So I obeyed him; only I did this, knowing that if it were not lawful he would forbid me. Finding that a steep and narrow stair led to the roof of the tall house, I went up it and often sat there, crouching behind the parapet in the daytime and leaning over it at night when I could not be seen from below. This house stood very high, being built upon a mound where once, perhaps, was a palace or a temple now long fallen except for some walls of which I have written. Therefore from its roof I could see much of Babylon; its great buildings, its open places, its gardens, its soaring towers, its embracing walls, Nimitti– Bel, the outer wall like to which there is no other in the world, and Ingue–Bel the inner wall, both of them held to be impregnable, its citadel rising from an enormous platform of dried bricks between the two; its temples of Enurta, Marduk and Ishtar with its lovely gate; its thousand streets where all day multitudes moved up and down, the great river Euphrates to the west and among its many royal dwellings, the vast palace of Nebuchadnezzar where Belshazzar had made his home.

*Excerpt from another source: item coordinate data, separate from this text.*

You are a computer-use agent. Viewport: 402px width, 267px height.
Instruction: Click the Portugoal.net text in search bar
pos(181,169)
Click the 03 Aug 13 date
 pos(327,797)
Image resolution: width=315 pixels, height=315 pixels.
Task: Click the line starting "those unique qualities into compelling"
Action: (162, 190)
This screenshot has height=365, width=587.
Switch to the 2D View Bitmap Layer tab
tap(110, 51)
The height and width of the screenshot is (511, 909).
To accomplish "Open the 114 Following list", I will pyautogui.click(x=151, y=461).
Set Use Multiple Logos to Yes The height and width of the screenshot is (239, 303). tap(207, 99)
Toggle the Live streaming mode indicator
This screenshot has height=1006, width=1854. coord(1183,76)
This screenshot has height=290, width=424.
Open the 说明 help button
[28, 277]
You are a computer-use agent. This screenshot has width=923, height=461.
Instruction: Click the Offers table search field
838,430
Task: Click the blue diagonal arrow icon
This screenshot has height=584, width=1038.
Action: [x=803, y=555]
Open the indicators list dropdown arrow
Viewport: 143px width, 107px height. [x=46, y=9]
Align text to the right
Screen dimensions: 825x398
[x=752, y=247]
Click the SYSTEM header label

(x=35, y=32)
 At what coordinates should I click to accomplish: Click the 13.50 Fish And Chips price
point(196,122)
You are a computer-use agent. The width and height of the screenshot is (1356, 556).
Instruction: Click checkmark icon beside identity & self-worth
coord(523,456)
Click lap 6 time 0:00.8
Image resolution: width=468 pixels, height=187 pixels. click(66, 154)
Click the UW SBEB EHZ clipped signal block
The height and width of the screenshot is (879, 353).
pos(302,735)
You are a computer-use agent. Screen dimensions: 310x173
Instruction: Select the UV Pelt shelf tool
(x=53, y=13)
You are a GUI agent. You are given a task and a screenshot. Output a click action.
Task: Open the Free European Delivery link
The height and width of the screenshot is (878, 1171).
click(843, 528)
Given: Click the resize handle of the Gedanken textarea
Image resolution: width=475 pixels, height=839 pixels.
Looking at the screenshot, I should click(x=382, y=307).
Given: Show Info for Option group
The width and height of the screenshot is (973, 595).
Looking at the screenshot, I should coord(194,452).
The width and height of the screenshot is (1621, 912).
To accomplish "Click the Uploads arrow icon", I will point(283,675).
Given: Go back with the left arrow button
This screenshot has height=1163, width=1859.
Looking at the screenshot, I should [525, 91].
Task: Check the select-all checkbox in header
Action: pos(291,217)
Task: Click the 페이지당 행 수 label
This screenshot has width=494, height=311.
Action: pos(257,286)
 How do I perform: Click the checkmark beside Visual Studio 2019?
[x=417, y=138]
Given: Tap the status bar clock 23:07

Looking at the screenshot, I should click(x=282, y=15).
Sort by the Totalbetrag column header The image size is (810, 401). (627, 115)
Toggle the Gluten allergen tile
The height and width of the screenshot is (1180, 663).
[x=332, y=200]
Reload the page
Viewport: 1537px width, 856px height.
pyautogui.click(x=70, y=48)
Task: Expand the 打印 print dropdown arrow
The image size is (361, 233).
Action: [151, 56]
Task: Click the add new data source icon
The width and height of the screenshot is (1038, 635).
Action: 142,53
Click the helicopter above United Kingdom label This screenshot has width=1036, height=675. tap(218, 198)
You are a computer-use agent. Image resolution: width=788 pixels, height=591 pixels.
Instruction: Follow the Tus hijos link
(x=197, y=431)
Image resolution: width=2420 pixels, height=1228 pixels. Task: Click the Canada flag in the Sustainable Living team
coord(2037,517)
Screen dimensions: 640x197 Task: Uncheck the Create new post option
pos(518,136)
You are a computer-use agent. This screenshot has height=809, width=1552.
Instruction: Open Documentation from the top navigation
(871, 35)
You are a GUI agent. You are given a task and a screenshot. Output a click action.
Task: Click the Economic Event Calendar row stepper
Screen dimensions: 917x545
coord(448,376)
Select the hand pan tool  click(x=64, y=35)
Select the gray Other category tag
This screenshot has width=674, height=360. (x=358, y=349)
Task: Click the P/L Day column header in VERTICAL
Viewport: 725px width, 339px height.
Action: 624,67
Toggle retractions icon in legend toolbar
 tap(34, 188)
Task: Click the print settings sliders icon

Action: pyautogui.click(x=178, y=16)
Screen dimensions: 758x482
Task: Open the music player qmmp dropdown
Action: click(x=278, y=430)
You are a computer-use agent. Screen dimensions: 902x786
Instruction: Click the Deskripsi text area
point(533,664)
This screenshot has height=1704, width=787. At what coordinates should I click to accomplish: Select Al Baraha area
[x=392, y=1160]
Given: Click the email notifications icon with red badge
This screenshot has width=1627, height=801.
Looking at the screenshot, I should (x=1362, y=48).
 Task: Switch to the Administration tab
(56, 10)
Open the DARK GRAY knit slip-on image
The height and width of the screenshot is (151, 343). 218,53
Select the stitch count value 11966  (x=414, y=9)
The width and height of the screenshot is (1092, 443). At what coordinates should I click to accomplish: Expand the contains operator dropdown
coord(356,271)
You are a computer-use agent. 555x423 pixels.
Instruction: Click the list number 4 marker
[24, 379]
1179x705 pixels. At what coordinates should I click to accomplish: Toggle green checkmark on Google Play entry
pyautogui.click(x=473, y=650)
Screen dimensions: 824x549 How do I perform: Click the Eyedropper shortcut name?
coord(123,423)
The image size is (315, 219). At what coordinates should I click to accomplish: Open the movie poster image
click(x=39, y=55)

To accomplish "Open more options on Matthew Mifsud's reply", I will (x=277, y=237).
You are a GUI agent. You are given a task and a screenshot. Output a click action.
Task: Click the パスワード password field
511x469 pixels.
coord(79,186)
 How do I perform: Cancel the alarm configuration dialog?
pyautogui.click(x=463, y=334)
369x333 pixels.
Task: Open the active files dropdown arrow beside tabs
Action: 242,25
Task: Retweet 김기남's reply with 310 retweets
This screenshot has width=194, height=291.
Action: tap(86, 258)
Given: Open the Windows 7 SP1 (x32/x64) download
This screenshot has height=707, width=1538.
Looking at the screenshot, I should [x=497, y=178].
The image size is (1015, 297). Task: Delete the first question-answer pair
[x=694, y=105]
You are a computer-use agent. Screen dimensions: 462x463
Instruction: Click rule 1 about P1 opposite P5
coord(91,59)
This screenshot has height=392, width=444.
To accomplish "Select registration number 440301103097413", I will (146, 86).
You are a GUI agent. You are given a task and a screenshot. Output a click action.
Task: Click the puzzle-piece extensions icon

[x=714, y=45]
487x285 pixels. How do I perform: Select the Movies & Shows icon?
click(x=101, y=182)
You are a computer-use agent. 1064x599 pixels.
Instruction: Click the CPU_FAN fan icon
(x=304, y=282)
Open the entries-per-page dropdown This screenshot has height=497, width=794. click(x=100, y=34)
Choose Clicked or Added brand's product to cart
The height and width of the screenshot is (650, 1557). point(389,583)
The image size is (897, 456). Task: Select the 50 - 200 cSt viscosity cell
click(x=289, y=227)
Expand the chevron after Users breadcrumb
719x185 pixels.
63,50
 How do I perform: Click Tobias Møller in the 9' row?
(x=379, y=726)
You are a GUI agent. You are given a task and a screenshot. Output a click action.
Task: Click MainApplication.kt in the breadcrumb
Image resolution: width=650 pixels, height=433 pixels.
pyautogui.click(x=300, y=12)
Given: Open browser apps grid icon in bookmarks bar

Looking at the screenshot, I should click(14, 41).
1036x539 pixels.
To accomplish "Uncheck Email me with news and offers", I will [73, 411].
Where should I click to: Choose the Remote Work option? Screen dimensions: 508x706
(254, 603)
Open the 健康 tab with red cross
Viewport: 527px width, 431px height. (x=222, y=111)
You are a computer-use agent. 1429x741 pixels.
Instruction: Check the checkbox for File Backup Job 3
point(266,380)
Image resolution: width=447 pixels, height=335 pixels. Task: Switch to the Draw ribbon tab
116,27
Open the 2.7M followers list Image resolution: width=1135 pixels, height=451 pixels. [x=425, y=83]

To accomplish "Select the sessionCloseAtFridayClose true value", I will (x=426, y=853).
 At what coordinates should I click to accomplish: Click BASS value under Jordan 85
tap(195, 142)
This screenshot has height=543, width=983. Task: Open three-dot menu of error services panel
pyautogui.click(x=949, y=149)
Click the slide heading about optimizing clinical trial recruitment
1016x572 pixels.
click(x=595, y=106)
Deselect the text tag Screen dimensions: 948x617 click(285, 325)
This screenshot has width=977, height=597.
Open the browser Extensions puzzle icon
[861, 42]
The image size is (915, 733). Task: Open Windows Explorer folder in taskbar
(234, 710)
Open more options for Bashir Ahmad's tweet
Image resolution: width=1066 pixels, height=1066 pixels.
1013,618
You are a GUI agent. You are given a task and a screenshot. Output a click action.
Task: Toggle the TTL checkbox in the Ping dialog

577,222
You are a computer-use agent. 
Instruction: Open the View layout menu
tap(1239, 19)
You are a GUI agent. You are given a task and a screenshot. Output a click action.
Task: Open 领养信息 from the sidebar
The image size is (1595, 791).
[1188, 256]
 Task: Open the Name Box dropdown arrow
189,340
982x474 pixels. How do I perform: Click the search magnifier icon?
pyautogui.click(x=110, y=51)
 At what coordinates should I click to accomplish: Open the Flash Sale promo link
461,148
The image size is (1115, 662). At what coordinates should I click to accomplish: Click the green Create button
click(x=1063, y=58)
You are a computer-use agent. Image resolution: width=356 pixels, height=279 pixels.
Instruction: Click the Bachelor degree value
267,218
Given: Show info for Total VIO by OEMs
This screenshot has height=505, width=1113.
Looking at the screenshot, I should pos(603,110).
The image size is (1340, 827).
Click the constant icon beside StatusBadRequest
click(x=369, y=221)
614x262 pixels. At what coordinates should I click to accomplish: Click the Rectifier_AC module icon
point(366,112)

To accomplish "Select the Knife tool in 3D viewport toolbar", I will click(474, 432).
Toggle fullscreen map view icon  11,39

It was on this palace that always I fixed my eyes, for I knew that up its steps guarded by statues of gods and demons, Myra had been borne and that somewhere in its courts she dwelt, lonelier and perchance more afraid, if that were possible, than even I, her husband. Night by night I would watch the cressets flaring upon its walls, wondering what passed there and throwing out my heart to the captive whom they hid. But alas! no answer came. Had she been in Egypt, had she been in Hades, she could not have seemed further from me, or more lost.
In the daytime, too, I stared at the streets and places where people gathered, and noted, or so I thought, a change in the demeanour of these people. They seemed more hurried than they were wont to be; they stopped and spoke to each other, head close to head, like folk who tell each other tidings that must not be overheard; or they gathered into knots and crowds in the squares and open places and were addressed by officers. Then troops would come and disperse them and they fled sullenly, sometimes leaving certain of their number on the ground dead or wounded, whom slaves or watchmen bore away on stretchers. Certainly all was not well in Babylon.
Among the servants who were left to me after the departure of Belus, was a man called Obil, an Israelite by descent, though a citizen of Babylon, a quiet man who seldom spoke unless he was spoken to, but one to whom I took a liking and learned to trust, as indeed the prophet had told me I might do, for he was of his faith, that had become mine also. This Obil often went abroad in Babylon, especially at night, and having friends there, gathered much tidings.
When I discovered this I began to speak with him apart and learned many things. He told me that great fear had come upon Babylon, partly because of the war with Persia which, it was rumoured, went very ill, and partly because of the dark sayings of the magicians and astrologers who prophesied evil at hand—much evil, and the wrath of God about to fall upon the ancient city.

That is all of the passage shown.